WORK ITEM »
Only the lines with the string "section" are needed; return each of them from the entries below.

-------- DATA FOR PROCESSING

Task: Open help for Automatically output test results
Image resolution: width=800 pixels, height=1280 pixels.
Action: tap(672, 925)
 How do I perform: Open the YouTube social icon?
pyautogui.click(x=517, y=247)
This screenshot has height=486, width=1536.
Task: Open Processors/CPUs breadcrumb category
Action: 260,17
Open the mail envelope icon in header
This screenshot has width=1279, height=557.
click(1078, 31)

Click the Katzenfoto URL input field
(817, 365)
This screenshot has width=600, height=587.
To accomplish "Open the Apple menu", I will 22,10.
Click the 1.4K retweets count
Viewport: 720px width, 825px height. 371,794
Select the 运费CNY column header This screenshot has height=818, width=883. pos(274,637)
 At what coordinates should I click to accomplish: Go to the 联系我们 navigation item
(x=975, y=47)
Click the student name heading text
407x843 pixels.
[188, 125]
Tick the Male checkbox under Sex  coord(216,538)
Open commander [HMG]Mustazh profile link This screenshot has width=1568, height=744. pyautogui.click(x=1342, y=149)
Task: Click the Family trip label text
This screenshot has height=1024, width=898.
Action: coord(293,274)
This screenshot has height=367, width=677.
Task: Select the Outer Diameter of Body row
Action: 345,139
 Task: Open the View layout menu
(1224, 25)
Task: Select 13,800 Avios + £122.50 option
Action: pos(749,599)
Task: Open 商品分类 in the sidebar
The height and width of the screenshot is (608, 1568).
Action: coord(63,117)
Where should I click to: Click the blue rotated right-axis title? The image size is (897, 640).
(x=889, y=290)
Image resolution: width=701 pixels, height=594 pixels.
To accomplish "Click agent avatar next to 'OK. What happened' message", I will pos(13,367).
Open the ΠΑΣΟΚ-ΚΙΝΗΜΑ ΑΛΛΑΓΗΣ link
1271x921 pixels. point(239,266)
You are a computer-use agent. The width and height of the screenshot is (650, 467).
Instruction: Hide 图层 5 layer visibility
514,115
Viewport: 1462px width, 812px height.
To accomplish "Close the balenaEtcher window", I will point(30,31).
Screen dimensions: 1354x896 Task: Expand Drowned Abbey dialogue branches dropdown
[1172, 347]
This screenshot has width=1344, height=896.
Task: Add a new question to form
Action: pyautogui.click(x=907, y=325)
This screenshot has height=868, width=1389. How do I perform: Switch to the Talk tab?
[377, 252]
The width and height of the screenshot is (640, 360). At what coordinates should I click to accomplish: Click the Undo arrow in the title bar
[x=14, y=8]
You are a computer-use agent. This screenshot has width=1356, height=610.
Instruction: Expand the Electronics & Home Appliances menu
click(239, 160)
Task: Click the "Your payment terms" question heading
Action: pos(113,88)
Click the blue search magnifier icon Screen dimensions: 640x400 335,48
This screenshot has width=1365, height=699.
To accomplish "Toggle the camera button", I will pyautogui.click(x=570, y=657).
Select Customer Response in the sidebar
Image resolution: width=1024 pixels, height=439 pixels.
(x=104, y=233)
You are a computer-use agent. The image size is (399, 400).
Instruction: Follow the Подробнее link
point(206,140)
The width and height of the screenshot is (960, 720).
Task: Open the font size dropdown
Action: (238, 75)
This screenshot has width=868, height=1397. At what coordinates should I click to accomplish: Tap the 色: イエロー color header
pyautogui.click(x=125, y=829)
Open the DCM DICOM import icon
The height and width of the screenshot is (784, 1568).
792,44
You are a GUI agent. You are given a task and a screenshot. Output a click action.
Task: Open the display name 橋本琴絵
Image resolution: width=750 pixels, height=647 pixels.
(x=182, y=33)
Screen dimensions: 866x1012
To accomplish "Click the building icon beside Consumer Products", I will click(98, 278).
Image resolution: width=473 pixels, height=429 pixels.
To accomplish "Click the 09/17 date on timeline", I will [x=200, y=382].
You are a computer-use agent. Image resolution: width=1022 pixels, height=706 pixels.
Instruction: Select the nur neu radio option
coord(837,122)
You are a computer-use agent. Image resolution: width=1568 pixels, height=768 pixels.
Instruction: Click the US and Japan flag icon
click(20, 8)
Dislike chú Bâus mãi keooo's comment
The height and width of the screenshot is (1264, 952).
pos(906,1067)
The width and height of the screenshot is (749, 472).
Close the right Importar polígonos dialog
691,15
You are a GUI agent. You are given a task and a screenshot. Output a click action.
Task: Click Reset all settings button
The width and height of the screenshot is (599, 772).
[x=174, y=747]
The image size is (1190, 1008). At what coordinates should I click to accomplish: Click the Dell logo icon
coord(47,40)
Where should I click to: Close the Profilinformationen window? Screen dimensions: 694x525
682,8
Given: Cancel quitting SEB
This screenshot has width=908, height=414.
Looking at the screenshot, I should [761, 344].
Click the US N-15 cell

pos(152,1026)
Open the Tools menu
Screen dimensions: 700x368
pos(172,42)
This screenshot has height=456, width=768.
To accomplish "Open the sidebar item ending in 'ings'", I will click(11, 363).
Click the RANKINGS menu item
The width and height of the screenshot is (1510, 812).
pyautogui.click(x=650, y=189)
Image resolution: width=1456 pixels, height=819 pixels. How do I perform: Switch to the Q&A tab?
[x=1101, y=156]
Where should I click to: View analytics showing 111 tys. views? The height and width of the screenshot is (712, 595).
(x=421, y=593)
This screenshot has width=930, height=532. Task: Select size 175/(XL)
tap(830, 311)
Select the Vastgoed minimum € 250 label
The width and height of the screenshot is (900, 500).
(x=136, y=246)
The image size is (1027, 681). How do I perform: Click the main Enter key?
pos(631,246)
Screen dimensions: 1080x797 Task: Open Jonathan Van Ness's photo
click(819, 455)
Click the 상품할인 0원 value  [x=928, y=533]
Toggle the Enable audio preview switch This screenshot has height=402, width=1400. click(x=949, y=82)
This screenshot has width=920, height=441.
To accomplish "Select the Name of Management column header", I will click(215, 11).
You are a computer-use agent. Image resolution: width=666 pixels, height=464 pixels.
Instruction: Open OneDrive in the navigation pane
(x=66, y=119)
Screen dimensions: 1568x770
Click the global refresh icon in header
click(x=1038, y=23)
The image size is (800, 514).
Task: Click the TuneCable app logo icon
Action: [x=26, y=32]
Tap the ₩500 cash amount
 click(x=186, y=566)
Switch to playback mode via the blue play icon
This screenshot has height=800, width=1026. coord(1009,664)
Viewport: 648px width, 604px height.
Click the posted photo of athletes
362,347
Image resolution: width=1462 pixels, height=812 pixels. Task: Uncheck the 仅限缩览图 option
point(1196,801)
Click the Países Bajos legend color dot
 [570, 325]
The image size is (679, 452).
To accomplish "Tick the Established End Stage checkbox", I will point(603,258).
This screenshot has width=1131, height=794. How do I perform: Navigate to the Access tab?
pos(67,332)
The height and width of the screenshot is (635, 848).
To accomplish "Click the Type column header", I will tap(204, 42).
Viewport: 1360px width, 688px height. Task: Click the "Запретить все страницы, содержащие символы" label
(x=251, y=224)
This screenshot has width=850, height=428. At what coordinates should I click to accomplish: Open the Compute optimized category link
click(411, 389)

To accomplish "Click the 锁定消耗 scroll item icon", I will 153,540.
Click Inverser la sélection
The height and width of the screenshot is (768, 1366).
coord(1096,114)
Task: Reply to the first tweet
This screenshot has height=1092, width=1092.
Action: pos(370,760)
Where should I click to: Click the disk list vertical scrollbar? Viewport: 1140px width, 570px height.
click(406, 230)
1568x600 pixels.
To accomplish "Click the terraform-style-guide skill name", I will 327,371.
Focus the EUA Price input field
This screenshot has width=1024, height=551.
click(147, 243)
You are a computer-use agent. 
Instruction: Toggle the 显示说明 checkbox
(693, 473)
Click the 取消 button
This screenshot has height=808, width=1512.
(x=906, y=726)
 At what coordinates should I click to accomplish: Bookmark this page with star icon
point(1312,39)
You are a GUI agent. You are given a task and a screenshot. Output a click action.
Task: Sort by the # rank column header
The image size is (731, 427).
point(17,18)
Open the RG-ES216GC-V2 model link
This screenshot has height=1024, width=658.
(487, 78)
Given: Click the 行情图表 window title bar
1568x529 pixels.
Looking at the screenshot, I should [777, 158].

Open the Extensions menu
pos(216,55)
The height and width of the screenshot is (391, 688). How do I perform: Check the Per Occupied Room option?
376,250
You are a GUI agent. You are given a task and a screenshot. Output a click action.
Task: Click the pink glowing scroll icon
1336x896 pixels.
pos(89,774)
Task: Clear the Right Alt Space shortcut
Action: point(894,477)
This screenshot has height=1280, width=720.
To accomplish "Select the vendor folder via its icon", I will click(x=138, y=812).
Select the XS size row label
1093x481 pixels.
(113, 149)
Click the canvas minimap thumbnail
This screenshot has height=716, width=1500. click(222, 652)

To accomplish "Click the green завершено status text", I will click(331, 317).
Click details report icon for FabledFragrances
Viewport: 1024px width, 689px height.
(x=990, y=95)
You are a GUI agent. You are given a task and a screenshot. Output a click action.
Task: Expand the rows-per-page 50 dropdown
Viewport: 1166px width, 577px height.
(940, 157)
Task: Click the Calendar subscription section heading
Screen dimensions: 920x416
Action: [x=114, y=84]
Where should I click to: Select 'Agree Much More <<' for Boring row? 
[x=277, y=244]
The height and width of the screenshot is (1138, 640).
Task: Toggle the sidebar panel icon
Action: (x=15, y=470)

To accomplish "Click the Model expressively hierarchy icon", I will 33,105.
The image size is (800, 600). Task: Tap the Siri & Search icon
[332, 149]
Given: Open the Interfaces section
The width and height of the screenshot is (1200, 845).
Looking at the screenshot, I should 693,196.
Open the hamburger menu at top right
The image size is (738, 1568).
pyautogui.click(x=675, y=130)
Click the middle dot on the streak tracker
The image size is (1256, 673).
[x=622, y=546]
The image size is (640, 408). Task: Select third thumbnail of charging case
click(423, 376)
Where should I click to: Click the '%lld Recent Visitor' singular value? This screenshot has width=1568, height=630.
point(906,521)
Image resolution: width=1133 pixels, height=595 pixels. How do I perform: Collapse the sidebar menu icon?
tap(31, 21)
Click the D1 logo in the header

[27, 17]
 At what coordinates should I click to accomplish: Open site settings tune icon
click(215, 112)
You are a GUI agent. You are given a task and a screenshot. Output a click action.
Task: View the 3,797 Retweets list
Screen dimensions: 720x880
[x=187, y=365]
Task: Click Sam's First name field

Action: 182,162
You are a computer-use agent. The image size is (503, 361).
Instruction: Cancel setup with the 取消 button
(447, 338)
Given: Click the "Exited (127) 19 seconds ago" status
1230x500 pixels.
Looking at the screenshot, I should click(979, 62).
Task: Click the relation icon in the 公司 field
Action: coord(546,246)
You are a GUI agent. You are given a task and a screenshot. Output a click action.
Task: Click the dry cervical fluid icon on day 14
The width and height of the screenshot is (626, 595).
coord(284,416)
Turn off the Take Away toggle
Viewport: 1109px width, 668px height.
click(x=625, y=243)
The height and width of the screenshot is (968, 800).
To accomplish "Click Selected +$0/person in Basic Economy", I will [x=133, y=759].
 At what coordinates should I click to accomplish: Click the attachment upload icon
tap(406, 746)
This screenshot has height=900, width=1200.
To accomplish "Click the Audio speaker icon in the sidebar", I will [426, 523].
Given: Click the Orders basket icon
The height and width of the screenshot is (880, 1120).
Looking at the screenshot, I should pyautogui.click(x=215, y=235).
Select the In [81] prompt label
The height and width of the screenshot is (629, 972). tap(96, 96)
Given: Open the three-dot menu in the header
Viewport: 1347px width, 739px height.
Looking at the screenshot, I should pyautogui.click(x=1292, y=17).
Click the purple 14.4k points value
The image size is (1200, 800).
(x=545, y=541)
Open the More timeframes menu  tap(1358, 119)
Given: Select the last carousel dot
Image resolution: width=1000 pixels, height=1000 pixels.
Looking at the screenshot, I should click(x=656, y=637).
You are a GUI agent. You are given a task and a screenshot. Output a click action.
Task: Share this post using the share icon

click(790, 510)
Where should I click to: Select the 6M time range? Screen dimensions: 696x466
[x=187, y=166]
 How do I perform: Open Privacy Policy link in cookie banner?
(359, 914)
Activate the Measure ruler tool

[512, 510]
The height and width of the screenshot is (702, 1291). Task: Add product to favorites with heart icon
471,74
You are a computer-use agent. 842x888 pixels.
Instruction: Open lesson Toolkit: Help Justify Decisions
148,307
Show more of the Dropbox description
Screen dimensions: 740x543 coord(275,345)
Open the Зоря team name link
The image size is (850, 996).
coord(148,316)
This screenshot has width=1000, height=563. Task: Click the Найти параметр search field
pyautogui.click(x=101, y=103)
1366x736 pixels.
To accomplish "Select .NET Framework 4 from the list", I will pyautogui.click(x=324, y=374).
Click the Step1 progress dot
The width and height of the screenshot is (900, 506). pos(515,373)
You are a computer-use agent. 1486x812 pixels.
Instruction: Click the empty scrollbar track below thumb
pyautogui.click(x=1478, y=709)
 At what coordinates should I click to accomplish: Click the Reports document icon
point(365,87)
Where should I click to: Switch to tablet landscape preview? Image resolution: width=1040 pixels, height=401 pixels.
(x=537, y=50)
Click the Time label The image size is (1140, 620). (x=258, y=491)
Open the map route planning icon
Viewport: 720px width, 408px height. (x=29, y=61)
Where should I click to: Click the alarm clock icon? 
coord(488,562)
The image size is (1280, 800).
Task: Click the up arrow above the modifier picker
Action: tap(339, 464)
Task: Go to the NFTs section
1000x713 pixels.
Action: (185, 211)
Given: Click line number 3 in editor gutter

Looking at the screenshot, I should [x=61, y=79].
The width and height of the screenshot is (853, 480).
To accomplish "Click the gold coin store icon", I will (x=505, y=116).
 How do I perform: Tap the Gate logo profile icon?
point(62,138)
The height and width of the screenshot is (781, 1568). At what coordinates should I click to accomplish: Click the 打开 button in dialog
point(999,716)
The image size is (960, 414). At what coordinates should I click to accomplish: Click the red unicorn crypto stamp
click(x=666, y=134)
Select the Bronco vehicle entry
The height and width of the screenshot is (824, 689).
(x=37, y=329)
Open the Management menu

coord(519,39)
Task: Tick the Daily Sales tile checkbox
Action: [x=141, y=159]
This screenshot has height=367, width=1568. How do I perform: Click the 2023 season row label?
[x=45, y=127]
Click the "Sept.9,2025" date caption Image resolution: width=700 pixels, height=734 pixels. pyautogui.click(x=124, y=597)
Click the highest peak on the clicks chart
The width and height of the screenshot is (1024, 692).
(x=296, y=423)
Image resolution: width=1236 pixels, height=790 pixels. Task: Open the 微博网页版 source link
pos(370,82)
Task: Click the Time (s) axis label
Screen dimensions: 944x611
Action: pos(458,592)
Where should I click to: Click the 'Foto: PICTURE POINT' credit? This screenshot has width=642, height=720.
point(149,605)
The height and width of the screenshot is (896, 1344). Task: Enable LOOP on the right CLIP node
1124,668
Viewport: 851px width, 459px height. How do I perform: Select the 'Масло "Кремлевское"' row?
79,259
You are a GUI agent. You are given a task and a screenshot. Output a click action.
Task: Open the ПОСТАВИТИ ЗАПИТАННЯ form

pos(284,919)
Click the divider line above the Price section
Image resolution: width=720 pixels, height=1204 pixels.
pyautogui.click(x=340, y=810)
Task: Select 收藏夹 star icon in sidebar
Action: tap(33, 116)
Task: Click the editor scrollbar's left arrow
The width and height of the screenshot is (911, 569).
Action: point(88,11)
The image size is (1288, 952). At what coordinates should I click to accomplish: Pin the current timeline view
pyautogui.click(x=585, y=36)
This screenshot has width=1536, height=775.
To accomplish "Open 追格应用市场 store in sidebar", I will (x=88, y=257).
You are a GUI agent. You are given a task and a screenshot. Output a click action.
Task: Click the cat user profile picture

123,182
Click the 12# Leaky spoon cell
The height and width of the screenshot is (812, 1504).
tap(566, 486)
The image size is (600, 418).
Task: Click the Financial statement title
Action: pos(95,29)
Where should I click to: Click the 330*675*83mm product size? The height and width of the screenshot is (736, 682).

----------------

EXERCISE RESPONSE »
Task: Click the Calendar subscription section heading
Given: Open the Interfaces section
Task: Go to the NFTs section
Click the divider line above the Price section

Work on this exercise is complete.